One of the greatest challenges many teachers face is ensuring that their classroom is focused and free of distractions. Classroom management is crucial in order to make sure that lessons run smoothly without disruptive or inattentive behavior compromising the delivery of instruction. Effective classroom management techniques allow teachers to stay in control of their classrooms and keep their lessons moving forward. Our director of pedagogy recommends the following ten methods to manage a classroom.
1. Keep your consequences as minimal as possible.
When a rule is broken, assign the smallest consequence possible and see if that gets the job done. Don't use up big consequences too fast.
2. Appropriate curriculum is a classroom management strategy.
For some, being thrown out of the room for backtalk has a lower social cost than appearing dumb in front of peers. Assigning appropriately difficult work (which often means differentiating) eliminates that risk.
3. Anticipate problems and be creative.
If your students charge into class like Mel Gibson and a thousand Scottish warriors, you should ask them to line up for class outside the door with their left arm against the wall and a foot of space between them and the person in front of them. To enter class, each child had to answer either a content-related question or a random dumb question like, "What type of weapon would you use to battle Superman?" The dumb questions will keep the line entertained. Students talking or violating any of the protocol are sent to the back of the line.

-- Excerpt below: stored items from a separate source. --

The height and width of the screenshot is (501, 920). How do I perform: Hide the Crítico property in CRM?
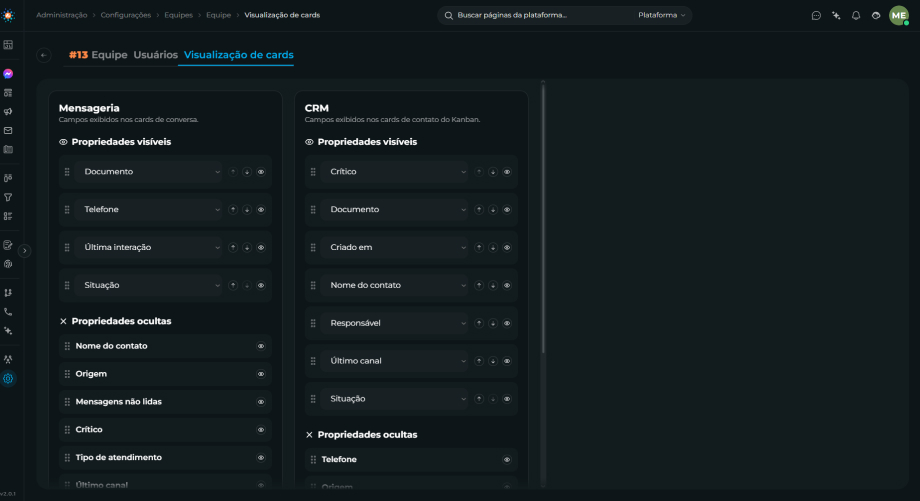click(x=507, y=172)
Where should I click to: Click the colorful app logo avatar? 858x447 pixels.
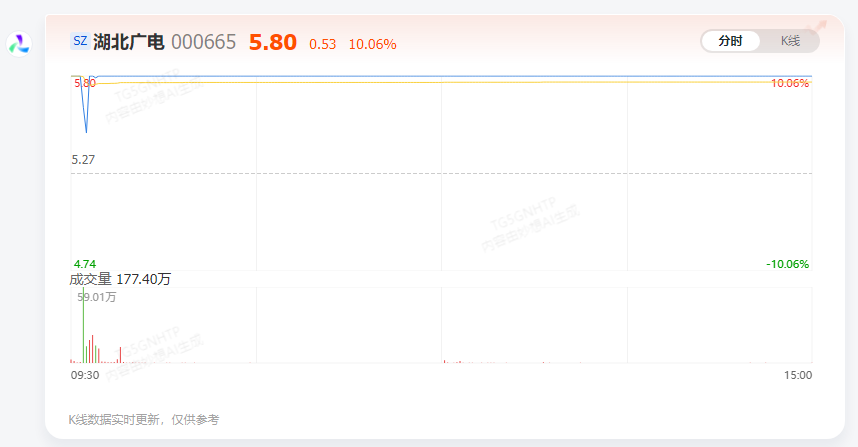(x=19, y=44)
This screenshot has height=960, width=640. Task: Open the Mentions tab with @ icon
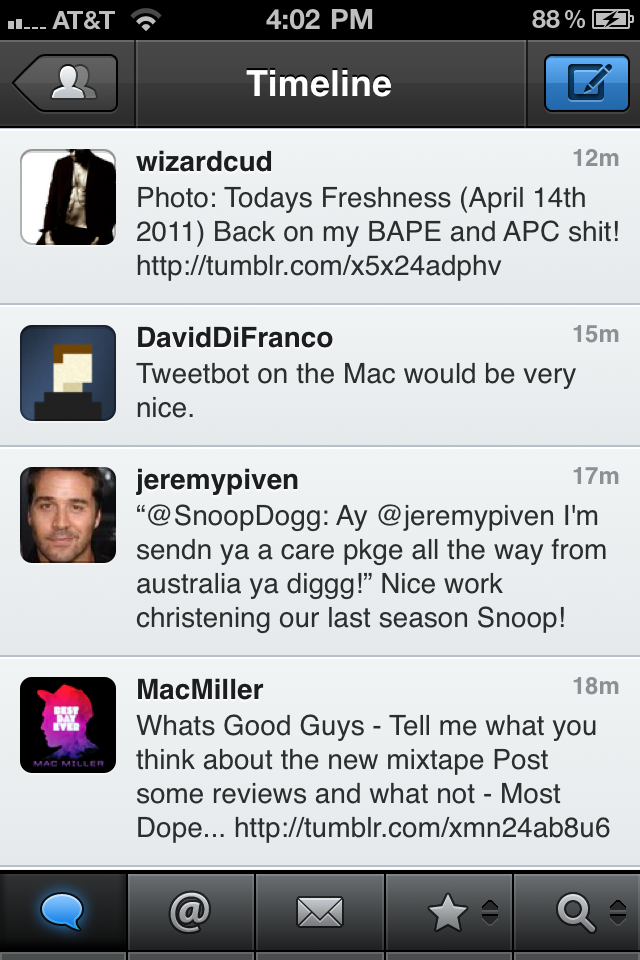click(x=190, y=912)
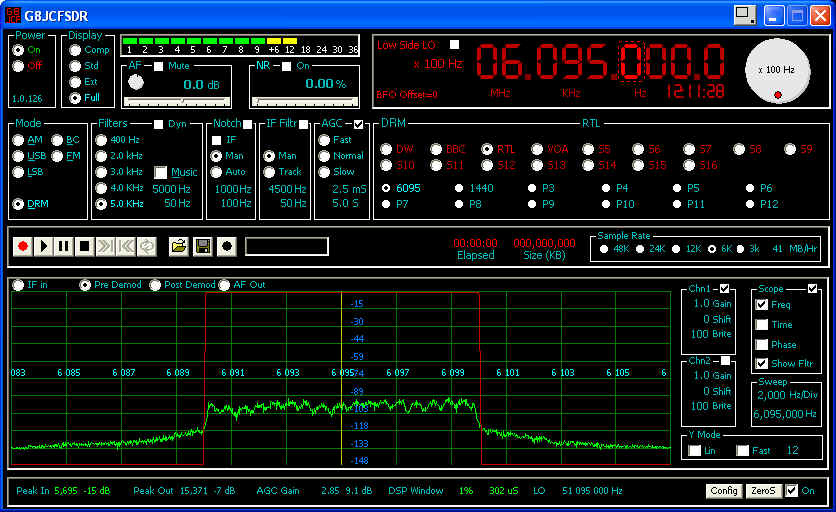Screen dimensions: 836x512
Task: Switch spectrum view to Post Demod
Action: [x=156, y=285]
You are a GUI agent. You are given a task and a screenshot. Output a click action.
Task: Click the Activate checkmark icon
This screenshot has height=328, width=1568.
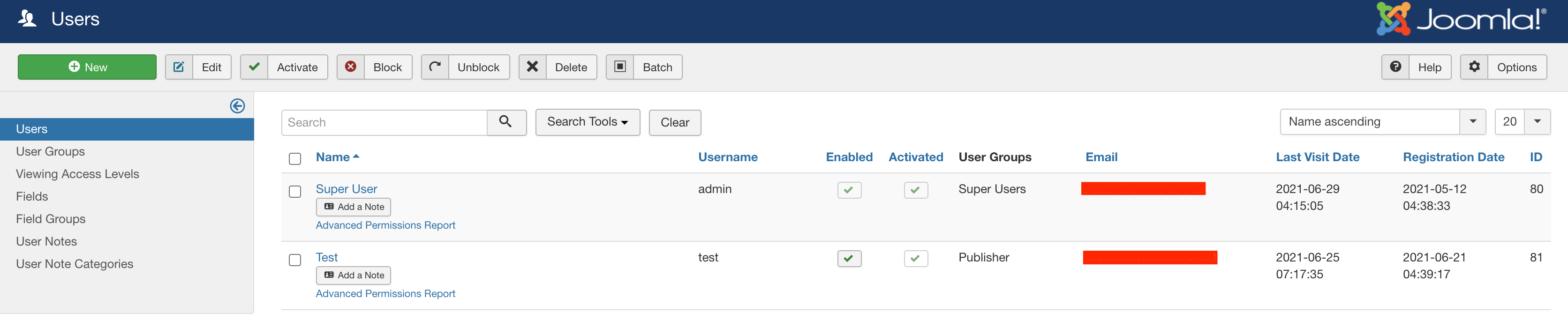pyautogui.click(x=255, y=67)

4. Show students that it pays to behave.
At the end of tough classes, I'd daily give out two raffle tickets -- one for academic effort and one for good behavior. After writing their names on the tickets, kids dropped them in a jar. On Friday, I randomly drew two student names -- both received candy bars.

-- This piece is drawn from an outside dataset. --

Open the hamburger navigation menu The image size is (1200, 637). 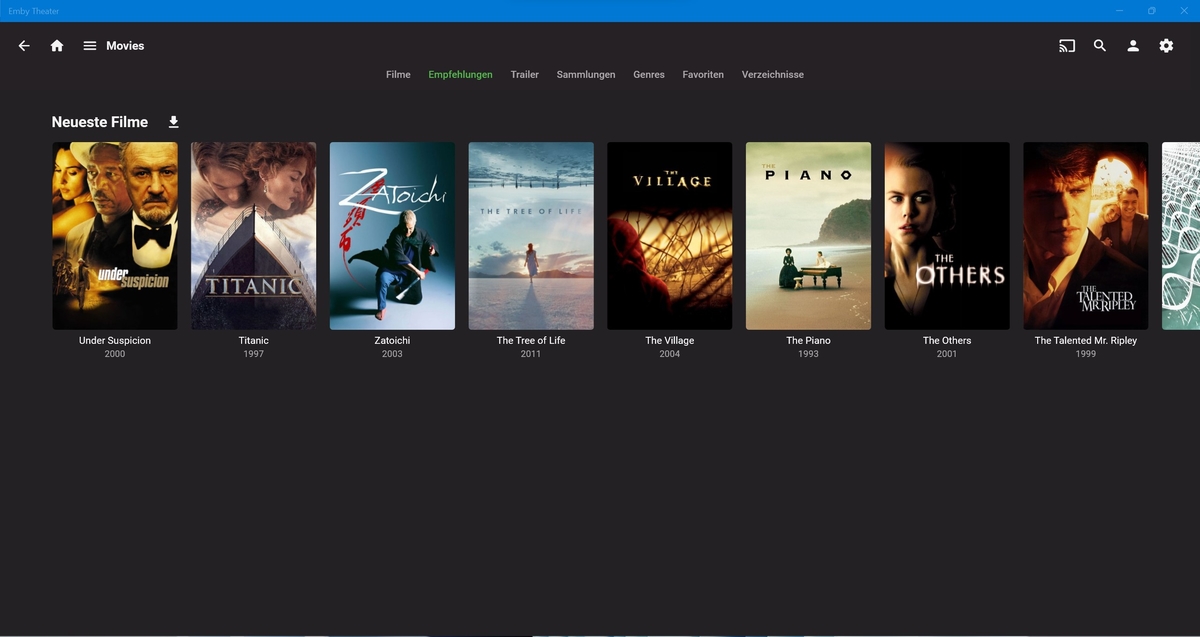90,46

5. Never punish an entire class.
Even when you feel like the entire class is misbehaving, there are always some kids following directions. Punishing the class as a group only incites further resistance.
6. Change the tone.
Set the tone so that students don’t feel you are yelling at them, but not so low that you cannot be heard.

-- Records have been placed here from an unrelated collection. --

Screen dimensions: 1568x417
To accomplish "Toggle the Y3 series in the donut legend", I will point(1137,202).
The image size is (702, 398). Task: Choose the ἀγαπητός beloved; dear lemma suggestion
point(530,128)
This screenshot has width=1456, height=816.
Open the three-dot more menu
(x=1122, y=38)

7. Find things to appreciate.
Instead of starting class braced for conflict, make yourself look for things to delight in. That James Rodríguez definitely knows how to play soccer, he’s really good at it!
When a student commits an offense, make sure that everything is forgiven and that the next day will be a fresh start. Don’t take it personal.
9. Give students choices.
"Do you want to do this assignment in class or as a take-home quiz?"
"Should this project be group or independent work?"
Choice increases students' buy-in.
10. Establish routines.
If you have a chaotic class, keep things predictable. Also post the day's schedule.